__Aim__: Decide whether each statement (a), (b) and (c) agrees with the forum post on UTF-8, UTF-16 and UTF-32. Answer yes or no for each, and quote the deciding words from the forum post. (a) The replying author says one glyph can be made up of several codepoints. (b) The replying author calls the encoding limited to codepoints 0x0000 through 0xFFFF UTF-16. (c) The quoted earlier message says the standards set an explicit size for a wchar_t.

__Text section__:
--- START ---

Re: UTF-8, UTF-16 and UTF-32

me22 <me22.ca@xxxxxxxxx> · Tue, 26 Aug 2008 14:24:43 -0400

On Tue, Aug 26, 2008 at 14:08, Jim Cobban <jcobban@xxxxxxxx> wrote:
> The definition of a wchar_t string or std::wstring, even if a wchar_t is 16
> bits in size, is not the same thing as UTF-16.  A wchar_t string or
> std::wstring, as defined by by the C, C++, and POSIX standards, contains ONE
> wchar_t value for each displayed glyph.  Alternatively the value of strlen()
> for a wchar_t string is the same as the number of glyphs in the displayed
> representation of the string.
>

One wchar_t value for each codepoint -- glyphs can be formed from
multiple codepoints.  (Combining characters and ligatures, for
example.)

> In these standards the size of a wchar_t is not explicitly defined except
> that it must be large enough to represent every text "character".  It is
> critical to understand that a wchar_t string, as defined by these standards,
> is not the same thing as a UTF-16 string, even if a wchar_t is 16 bits in
> size.  UTF-16 may use up to THREE 16-bit words to represent a single glyph,
> although I believe that almost all symbols actually used by living languages
> can be represented in a single word in UTF-16.  I have not worked with
> Visual C++ recently precisely because it accepts a non-portable language.
>  The last time I used it the M$ library was standards compliant, with the
> understanding that its definition of wchar_t as a 16-bit word meant the
> library could not support some languages.  If the implementation of the
> wchar_t strings in the Visual C++ library has been changed to implement
> UTF-16 internally, then in my opinion it is not compliant with the POSIX, C,
> and C++ standards.
>

The outdated encoding that only supports codepoints 0x0000 through
0xFFFF is called UCS-2.  ( See http://en.wikipedia.org/wiki/UTF-16 )

~ Scott

--- END ---

[Target pointing data]
--- START ---

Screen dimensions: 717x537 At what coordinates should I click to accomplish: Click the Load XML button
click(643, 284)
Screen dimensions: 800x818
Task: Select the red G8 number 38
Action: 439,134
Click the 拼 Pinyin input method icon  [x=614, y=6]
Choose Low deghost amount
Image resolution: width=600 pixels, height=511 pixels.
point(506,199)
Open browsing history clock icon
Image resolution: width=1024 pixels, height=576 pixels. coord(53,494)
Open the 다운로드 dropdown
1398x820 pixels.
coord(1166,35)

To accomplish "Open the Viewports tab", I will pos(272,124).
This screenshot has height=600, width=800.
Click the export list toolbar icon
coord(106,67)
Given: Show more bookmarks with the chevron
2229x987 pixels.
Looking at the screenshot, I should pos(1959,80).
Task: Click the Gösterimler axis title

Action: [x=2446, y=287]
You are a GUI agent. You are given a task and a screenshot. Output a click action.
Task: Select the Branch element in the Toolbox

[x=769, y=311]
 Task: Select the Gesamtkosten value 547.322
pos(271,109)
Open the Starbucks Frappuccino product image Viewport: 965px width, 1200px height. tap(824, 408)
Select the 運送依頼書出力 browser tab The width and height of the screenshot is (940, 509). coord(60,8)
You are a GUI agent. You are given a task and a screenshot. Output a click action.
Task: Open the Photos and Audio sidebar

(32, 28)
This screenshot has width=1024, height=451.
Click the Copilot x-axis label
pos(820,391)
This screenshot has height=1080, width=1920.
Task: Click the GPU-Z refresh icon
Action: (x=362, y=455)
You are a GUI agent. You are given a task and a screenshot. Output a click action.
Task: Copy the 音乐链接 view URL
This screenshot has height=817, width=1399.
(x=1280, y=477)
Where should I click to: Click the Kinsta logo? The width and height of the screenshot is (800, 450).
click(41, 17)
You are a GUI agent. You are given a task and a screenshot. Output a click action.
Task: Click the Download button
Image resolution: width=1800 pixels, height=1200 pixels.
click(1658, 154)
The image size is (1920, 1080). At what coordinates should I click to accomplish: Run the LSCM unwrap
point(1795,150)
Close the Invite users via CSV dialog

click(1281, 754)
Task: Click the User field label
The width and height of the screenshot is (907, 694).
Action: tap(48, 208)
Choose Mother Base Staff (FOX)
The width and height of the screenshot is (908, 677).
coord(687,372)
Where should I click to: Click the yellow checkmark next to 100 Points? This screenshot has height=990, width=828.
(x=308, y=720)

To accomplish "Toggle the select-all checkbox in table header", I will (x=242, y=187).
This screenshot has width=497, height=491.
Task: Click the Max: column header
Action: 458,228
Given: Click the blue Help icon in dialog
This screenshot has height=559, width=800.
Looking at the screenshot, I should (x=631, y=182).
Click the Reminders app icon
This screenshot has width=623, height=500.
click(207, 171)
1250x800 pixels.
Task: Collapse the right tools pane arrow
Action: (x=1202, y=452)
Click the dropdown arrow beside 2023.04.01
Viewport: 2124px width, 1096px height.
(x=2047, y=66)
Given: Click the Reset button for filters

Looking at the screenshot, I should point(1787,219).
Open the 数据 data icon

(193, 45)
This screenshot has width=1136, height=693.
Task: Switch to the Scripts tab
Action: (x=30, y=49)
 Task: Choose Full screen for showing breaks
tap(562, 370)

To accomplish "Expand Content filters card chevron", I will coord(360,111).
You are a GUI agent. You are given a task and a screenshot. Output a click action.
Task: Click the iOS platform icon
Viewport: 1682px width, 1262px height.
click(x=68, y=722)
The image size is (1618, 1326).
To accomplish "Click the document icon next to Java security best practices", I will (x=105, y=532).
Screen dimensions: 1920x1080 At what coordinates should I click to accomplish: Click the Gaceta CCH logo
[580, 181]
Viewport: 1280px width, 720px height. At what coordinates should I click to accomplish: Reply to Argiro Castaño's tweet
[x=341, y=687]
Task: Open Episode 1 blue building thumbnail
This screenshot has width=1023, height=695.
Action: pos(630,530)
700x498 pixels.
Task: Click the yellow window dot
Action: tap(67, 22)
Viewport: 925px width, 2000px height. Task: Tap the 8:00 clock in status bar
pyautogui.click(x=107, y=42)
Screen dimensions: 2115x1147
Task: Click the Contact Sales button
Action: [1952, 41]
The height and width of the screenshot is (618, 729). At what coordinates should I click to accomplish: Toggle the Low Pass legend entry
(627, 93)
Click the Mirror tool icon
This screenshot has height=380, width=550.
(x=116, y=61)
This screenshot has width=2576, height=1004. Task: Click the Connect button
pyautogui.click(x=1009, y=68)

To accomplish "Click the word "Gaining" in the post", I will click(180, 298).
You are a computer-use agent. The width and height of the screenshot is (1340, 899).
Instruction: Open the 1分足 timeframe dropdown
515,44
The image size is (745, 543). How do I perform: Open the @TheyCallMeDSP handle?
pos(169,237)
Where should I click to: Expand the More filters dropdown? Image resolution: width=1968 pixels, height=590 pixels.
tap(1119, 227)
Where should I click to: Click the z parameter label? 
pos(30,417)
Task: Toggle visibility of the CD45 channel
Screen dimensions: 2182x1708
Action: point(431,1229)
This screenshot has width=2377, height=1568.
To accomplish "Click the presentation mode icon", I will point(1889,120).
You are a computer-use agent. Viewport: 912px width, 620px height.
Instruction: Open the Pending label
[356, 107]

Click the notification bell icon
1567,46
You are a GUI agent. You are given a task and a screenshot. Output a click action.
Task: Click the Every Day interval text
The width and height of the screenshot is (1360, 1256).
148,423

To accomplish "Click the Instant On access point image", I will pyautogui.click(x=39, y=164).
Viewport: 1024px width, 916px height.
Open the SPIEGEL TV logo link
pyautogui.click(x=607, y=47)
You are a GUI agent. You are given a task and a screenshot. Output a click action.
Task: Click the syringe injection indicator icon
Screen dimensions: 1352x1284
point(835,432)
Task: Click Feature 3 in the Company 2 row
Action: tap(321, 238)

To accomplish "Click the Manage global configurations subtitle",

--- END ---

__Exercise solution__:
(a) Yes: "glyphs can be formed from multiple codepoints."
(b) No: "The outdated encoding that only supports codepoints 0x0000 through 0xFFFF is called UCS-2."
(c) No: "In these standards the size of a wchar_t is not explicitly defined"